[[ Data under study open ]]
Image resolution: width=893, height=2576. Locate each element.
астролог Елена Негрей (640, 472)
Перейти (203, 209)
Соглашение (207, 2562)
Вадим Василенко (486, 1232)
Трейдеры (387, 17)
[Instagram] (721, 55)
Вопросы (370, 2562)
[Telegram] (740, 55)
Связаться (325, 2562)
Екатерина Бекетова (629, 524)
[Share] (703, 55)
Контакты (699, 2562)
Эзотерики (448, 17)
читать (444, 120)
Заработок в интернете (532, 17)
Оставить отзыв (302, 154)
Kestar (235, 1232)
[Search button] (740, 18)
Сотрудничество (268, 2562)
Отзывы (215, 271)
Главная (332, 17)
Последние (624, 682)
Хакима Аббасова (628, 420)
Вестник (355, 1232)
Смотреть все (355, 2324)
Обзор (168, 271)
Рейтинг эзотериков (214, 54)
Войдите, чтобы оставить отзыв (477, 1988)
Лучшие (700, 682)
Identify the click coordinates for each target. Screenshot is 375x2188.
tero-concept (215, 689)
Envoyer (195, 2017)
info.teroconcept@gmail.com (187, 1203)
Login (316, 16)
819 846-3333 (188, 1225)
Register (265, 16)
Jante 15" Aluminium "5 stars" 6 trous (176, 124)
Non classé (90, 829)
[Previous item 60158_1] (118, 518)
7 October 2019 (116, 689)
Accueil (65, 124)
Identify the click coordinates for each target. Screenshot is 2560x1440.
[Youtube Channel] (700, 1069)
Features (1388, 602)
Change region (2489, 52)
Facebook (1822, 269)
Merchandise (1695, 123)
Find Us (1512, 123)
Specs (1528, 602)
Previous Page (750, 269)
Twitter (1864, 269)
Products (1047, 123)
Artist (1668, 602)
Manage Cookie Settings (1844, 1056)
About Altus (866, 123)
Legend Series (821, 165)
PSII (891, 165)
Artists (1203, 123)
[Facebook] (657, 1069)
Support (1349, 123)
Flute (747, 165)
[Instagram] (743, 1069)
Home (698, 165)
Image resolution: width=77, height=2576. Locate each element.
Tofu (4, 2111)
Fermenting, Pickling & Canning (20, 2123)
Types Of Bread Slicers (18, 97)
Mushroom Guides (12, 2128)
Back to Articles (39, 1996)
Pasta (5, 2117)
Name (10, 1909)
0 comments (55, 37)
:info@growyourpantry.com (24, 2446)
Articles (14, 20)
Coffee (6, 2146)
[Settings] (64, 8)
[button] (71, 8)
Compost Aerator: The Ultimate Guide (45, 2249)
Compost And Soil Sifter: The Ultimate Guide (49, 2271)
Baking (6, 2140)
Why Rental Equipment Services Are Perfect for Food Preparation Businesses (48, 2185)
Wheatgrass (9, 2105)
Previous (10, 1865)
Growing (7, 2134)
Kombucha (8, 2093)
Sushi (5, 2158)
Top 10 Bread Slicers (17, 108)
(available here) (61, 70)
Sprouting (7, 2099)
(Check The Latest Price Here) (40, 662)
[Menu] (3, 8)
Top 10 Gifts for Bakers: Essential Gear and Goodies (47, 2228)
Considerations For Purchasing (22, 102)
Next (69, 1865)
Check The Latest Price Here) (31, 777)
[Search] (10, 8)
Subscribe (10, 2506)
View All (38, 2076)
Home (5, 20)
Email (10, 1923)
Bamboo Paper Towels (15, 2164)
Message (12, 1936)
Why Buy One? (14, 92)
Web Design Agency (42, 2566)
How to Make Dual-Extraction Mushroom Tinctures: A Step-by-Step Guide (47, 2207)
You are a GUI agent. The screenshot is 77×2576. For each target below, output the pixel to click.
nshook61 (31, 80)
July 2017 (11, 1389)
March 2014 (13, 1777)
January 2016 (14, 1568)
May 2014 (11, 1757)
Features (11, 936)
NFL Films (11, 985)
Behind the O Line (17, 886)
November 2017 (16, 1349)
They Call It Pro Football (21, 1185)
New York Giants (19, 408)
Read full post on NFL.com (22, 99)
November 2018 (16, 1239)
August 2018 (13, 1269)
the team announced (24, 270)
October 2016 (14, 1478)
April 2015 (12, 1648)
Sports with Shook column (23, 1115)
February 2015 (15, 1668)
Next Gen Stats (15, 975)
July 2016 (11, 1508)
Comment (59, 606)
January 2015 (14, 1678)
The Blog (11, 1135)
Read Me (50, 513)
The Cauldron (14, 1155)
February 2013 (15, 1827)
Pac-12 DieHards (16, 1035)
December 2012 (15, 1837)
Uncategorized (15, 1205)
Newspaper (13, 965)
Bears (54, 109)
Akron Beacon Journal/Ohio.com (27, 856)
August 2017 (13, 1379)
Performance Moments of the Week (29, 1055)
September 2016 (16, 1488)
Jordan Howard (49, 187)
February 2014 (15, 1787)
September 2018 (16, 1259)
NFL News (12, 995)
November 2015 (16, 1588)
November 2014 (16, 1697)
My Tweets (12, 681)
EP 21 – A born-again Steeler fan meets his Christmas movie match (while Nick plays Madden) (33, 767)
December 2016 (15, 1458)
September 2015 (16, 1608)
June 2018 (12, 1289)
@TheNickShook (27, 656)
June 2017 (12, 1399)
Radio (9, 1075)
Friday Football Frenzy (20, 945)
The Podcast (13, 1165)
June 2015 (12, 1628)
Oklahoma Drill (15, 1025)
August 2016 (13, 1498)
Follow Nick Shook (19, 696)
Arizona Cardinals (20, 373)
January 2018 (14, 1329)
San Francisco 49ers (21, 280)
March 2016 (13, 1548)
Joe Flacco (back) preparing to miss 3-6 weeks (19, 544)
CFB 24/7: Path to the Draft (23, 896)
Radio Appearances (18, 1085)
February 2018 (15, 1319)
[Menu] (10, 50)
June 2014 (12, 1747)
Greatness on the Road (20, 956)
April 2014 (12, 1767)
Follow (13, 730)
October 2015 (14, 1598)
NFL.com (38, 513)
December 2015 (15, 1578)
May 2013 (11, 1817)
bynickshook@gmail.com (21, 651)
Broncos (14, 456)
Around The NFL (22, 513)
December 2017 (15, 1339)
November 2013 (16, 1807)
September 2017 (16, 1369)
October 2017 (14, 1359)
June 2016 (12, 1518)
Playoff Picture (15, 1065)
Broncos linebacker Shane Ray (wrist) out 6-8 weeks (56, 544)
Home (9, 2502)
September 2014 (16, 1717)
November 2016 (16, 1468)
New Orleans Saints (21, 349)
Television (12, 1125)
[[ Data under study closed ]]
Task item: Repeat all of the records above exactly as they appear.

Solution to the problem:
Image resolution: width=893, height=2576. Locate each element.
астролог Елена Негрей (640, 472)
Перейти (203, 209)
Соглашение (207, 2562)
Вадим Василенко (486, 1232)
Трейдеры (387, 17)
[Instagram] (721, 55)
Вопросы (370, 2562)
[Telegram] (740, 55)
Связаться (325, 2562)
Екатерина Бекетова (629, 524)
[Share] (703, 55)
Контакты (699, 2562)
Эзотерики (448, 17)
читать (444, 120)
Заработок в интернете (532, 17)
Оставить отзыв (302, 154)
Kestar (235, 1232)
[Search button] (740, 18)
Сотрудничество (268, 2562)
Отзывы (215, 271)
Главная (332, 17)
Последние (624, 682)
Хакима Аббасова (628, 420)
Вестник (355, 1232)
Смотреть все (355, 2324)
Обзор (168, 271)
Рейтинг эзотериков (214, 54)
Войдите, чтобы оставить отзыв (477, 1988)
Лучшие (700, 682)
Identify the click coordinates for each target. Screenshot is 375x2188.
tero-concept (215, 689)
Envoyer (195, 2017)
info.teroconcept@gmail.com (187, 1203)
Login (316, 16)
819 846-3333 (188, 1225)
Register (265, 16)
Jante 15" Aluminium "5 stars" 6 trous (176, 124)
Non classé (90, 829)
[Previous item 60158_1] (118, 518)
7 October 2019 (116, 689)
Accueil (65, 124)
Identify the click coordinates for each target. Screenshot is 2560x1440.
[Youtube Channel] (700, 1069)
Features (1388, 602)
Change region (2489, 52)
Facebook (1822, 269)
Merchandise (1695, 123)
Find Us (1512, 123)
Specs (1528, 602)
Previous Page (750, 269)
Twitter (1864, 269)
Products (1047, 123)
Artist (1668, 602)
Manage Cookie Settings (1844, 1056)
About Altus (866, 123)
Legend Series (821, 165)
PSII (891, 165)
Artists (1203, 123)
[Facebook] (657, 1069)
Support (1349, 123)
Flute (747, 165)
[Instagram] (743, 1069)
Home (698, 165)
Image resolution: width=77, height=2576. Locate each element.
Tofu (4, 2111)
Fermenting, Pickling & Canning (20, 2123)
Types Of Bread Slicers (18, 97)
Mushroom Guides (12, 2128)
Back to Articles (39, 1996)
Pasta (5, 2117)
Name (10, 1909)
0 comments (55, 37)
:info@growyourpantry.com (24, 2446)
Articles (14, 20)
Coffee (6, 2146)
[Settings] (64, 8)
[button] (71, 8)
Compost Aerator: The Ultimate Guide (45, 2249)
Compost And Soil Sifter: The Ultimate Guide (49, 2271)
Baking (6, 2140)
Why Rental Equipment Services Are Perfect for Food Preparation Businesses (48, 2185)
Wheatgrass (9, 2105)
Previous (10, 1865)
Growing (7, 2134)
Kombucha (8, 2093)
Sushi (5, 2158)
Top 10 Bread Slicers (17, 108)
(available here) (61, 70)
Sprouting (7, 2099)
(Check The Latest Price Here) (40, 662)
[Menu] (3, 8)
Top 10 Gifts for Bakers: Essential Gear and Goodies (47, 2228)
Considerations For Purchasing (22, 102)
Next (69, 1865)
Check The Latest Price Here) (31, 777)
[Search] (10, 8)
Subscribe (10, 2506)
View All (38, 2076)
Home (5, 20)
Email (10, 1923)
Bamboo Paper Towels (15, 2164)
Message (12, 1936)
Why Buy One? (14, 92)
Web Design Agency (42, 2566)
How to Make Dual-Extraction Mushroom Tinctures: A Step-by-Step Guide (47, 2207)
You are a GUI agent. The screenshot is 77×2576. For each target below, output the pixel to click.
nshook61 (31, 80)
July 2017 (11, 1389)
March 2014 (13, 1777)
January 2016 (14, 1568)
May 2014 (11, 1757)
Features (11, 936)
NFL Films (11, 985)
Behind the O Line (17, 886)
November 2017 (16, 1349)
They Call It Pro Football (21, 1185)
New York Giants (19, 408)
Read full post on NFL.com (22, 99)
November 2018 (16, 1239)
August 2018 (13, 1269)
the team announced (24, 270)
October 2016 (14, 1478)
April 2015 (12, 1648)
Sports with Shook column (23, 1115)
February 2015 (15, 1668)
Next Gen Stats (15, 975)
July 2016 (11, 1508)
Comment (59, 606)
January 2015 (14, 1678)
The Blog (11, 1135)
Read Me (50, 513)
The Cauldron (14, 1155)
February 2013 (15, 1827)
Pac-12 DieHards (16, 1035)
December 2012 (15, 1837)
Uncategorized (15, 1205)
Newspaper (13, 965)
Bears (54, 109)
Akron Beacon Journal/Ohio.com (27, 856)
August 2017 (13, 1379)
Performance Moments of the Week (29, 1055)
September 2016 (16, 1488)
Jordan Howard (49, 187)
February 2014 (15, 1787)
September 2018 (16, 1259)
NFL News (12, 995)
November 2015 (16, 1588)
November 2014 (16, 1697)
My Tweets (12, 681)
EP 21 – A born-again Steeler fan meets his Christmas movie match (while Nick plays Madden) (33, 767)
December 2016 (15, 1458)
September 2015 (16, 1608)
June 2018 (12, 1289)
@TheNickShook (27, 656)
June 2017 (12, 1399)
Radio (9, 1075)
Friday Football Frenzy (20, 945)
The Podcast (13, 1165)
June 2015 (12, 1628)
Oklahoma Drill (15, 1025)
August 2016 (13, 1498)
Follow Nick Shook (19, 696)
Arizona Cardinals (20, 373)
January 2018 (14, 1329)
San Francisco 49ers (21, 280)
March 2016 (13, 1548)
Joe Flacco (back) preparing to miss 3-6 weeks (19, 544)
CFB 24/7: Path to the Draft (23, 896)
Radio Appearances (18, 1085)
February 2018 (15, 1319)
[Menu] (10, 50)
June 2014 (12, 1747)
Greatness on the Road (20, 956)
April 2014 (12, 1767)
Follow (13, 730)
October 2015 (14, 1598)
NFL.com (38, 513)
December 2015 (15, 1578)
May 2013 (11, 1817)
bynickshook@gmail.com (21, 651)
Broncos (14, 456)
Around The NFL (22, 513)
December 2017 (15, 1339)
November 2013 (16, 1807)
September 2017 (16, 1369)
October 2017 (14, 1359)
June 2016 (12, 1518)
Playoff Picture (15, 1065)
Broncos linebacker Shane Ray (wrist) out 6-8 weeks (56, 544)
Home (9, 2502)
September 2014 (16, 1717)
November 2016 (16, 1468)
New Orleans Saints (21, 349)
Television (12, 1125)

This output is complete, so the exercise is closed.